[Items from a data source]
-.-.-

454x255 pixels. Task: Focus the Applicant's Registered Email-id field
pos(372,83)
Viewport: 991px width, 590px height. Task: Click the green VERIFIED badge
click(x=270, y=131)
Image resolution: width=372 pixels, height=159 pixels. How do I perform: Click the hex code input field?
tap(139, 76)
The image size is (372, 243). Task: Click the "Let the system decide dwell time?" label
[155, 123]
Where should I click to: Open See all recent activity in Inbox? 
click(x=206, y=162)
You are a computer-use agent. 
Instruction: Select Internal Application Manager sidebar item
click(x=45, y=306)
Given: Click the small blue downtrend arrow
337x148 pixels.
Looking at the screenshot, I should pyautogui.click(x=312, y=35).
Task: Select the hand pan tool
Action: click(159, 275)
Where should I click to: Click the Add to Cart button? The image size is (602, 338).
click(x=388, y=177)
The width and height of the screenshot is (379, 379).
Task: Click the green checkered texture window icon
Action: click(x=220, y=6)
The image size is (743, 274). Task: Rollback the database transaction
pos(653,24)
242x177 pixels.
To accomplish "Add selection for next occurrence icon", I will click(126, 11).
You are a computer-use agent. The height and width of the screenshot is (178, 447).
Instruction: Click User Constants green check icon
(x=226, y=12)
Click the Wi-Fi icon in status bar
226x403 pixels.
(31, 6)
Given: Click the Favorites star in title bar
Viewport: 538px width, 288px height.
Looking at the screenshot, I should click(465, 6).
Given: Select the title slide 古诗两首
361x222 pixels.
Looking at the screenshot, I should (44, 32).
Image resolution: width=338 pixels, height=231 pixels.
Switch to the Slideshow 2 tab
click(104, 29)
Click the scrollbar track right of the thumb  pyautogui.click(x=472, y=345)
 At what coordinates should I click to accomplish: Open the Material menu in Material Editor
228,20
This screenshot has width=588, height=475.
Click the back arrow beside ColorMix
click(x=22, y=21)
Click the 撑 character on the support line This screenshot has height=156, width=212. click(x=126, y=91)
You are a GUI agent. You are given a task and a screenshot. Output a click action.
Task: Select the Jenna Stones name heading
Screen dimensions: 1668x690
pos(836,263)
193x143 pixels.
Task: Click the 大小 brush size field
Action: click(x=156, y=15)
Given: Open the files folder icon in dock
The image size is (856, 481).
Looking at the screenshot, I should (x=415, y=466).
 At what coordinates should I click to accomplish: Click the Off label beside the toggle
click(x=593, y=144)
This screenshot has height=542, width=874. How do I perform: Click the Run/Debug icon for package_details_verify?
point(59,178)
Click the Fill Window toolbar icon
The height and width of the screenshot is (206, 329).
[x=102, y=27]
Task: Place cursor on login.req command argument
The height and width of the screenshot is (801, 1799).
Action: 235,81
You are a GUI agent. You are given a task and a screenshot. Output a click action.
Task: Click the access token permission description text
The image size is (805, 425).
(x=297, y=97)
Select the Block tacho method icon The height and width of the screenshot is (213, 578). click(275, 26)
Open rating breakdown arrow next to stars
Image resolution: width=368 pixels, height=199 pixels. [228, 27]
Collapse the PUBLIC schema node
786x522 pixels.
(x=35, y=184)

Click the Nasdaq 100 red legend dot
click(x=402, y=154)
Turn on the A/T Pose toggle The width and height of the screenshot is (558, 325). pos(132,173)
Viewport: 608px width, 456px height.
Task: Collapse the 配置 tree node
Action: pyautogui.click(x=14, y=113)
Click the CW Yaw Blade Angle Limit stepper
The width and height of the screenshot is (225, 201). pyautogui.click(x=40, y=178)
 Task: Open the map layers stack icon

-.-.-

All lines in the records with the string "computer" should be copied out.

Task result:
You are a computer-use agent. 
You are a computer-use agent. The height and width of the screenshot is (178, 447).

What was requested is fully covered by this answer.